Task to carry out. Could the listing below be returned exactly, with its pictures left out?

※

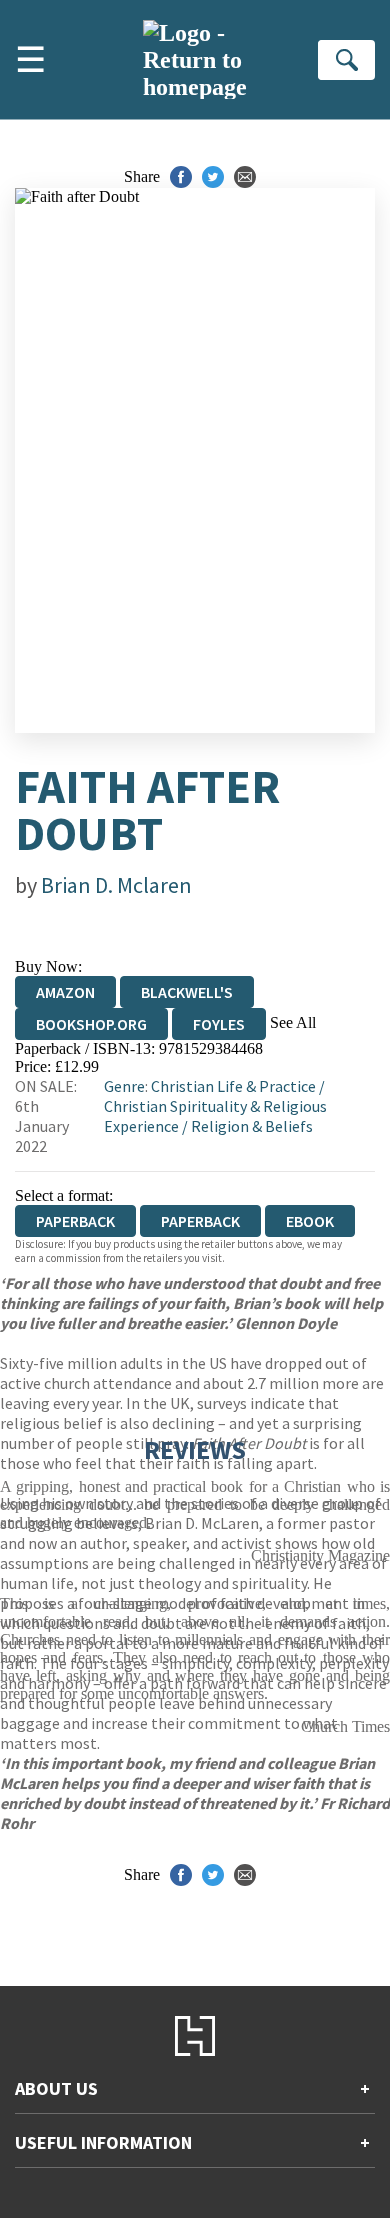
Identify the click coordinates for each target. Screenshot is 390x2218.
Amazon (65, 992)
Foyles (219, 1024)
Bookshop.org (91, 1024)
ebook (310, 1221)
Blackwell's (187, 992)
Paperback (200, 1221)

※

Answer to the problem.
Identify the click coordinates for each target. Screenshot is 390x2218.
Amazon (65, 992)
Foyles (219, 1024)
Bookshop.org (91, 1024)
ebook (310, 1221)
Blackwell's (187, 992)
Paperback (200, 1221)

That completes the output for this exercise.